これまで俺を蔑む奴、哀れむ奴、嫌味を言っては嘲笑う奴…それはそれは敵だらけの壮絶な人生を歩んできた訳だが…これは初めてだ。
面と向かって礼がしたいだなんて。
それも仕事で疲れ果てている中、怪しまれて職質をかけられた被害者でありながらだ。
…なんて可笑しな人なんだ。
調子が狂う。
「…では、そのコーヒーをいただきますかね。
丁度飲みたかったんですよ」
脇に挟まれたそれをひょいと取り上げると、綾木は目を丸くして缶の描いた放物線を追いかけた。
「え?そ、それでいいんですか?さっき…僕、落として…」
「構いませんよ。少しは冷めて飲みやすくなっているでしょうし。
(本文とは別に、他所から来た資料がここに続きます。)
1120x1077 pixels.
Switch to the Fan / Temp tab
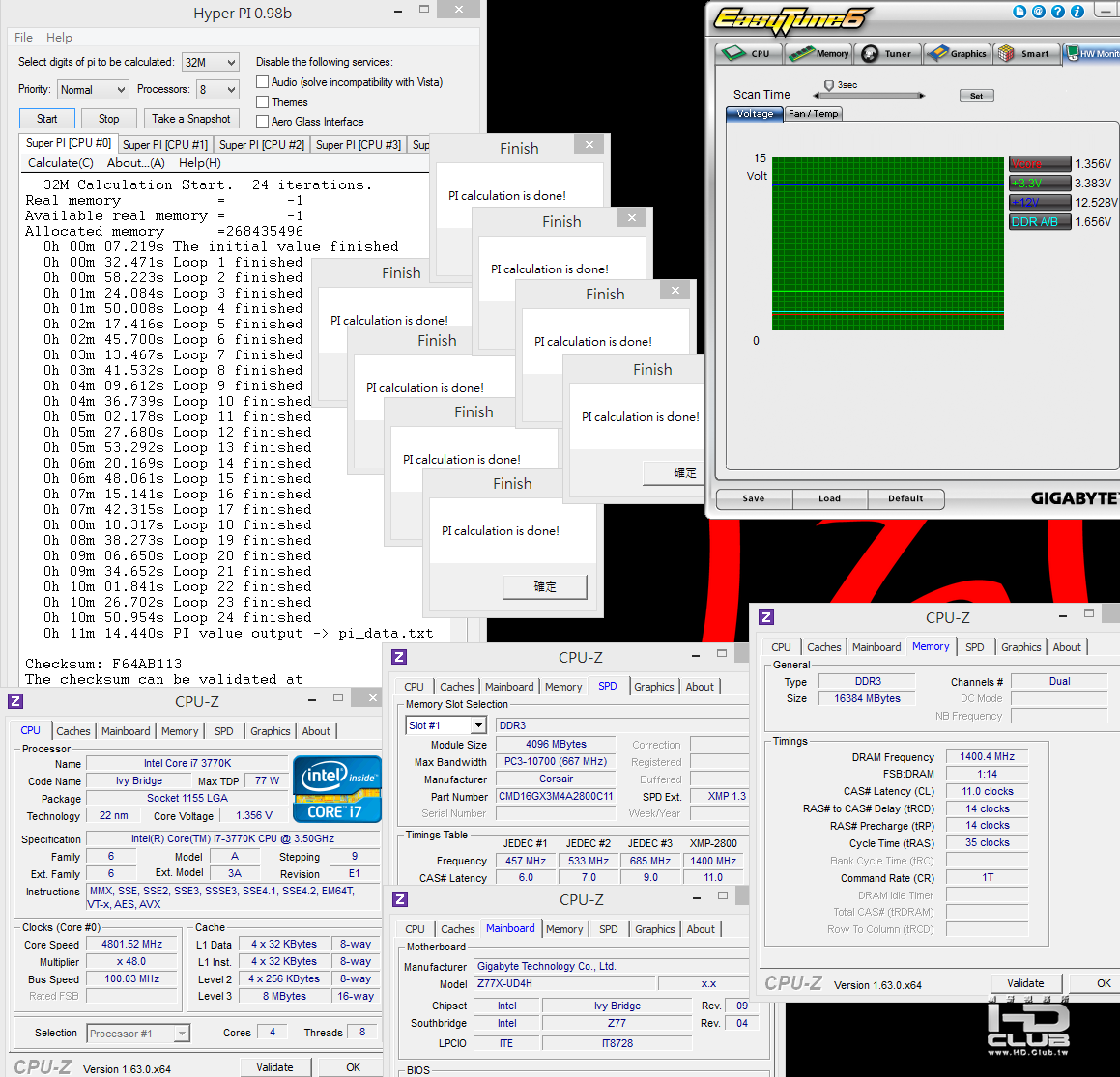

……じゃ」
まだ動かない綾木に背を向け、今度こそ喫煙ルームの扉を開けた。
引き止めてこないところを見るに、彼の中でもようやく収まりがついたのだろう。
面倒…と言うよりは、単に律儀な人なんだな。
この様では、これから会う顧客にも気を遣い、気を使い果たしてまたあの公園でブランコを漕ぐのだと容易に想像が着く。
…まだ二度しか会って話しをしていないというのに。
彼の行いが手に取るようにわかってしまう。
職業柄、人の性格や思惑を察知する能力は優れていると自負しているが
綾木に対するそれは、他の人間に宛てたものとは違う別の感情も混じっていた。
…似ている。
昔の、人を恐れ、争いを恐れて部屋の隅で膝を抱えていた頃の俺に。
真っ逆さまに地獄へ突き落とされたあの日を境に、俺は強さを求めるようになった。
Ωはαに仕える事が通常なこの世界を、俺の手でひっくり返してやる。
αなど、所詮は種馬でしか無い愚かな獣だと、この手できっと証明して見せる。
安いプラスチックを弾いて、身体の芯まで深く煙を吸い込んだ。
ガラス扉の向こうには、しゃがみ込んで自販機の取り出し口へ手を伸ばす綾木の姿。
そこにはチョコレートラテが握られていた。
なんだ、コーヒーの気分では無くなったのか。
それなら貰っておいて正解だったな。
設置されたアルミに灰を落とし、飲み頃な温度に落ち着いたそれのプルタブを引く。
今夜は遅くなりそうだから、気を引き締めなければ。
ネオン街を中心に、悪徳行為や不良行為を探る覆面捜査。
日を跨ぐことは確実だろう。
カフェインの提供は有難い。
底が凹み、間抜けな立ち姿となった缶は傾き、少し頭が垂れている。
誰から貰ったものなのかがよくわかるその見た目。
綾木澄晴、か。
なかなか興味深い男だ。
ついつい溢れた笑みは、俺自身も気が付かない程微かなものだった。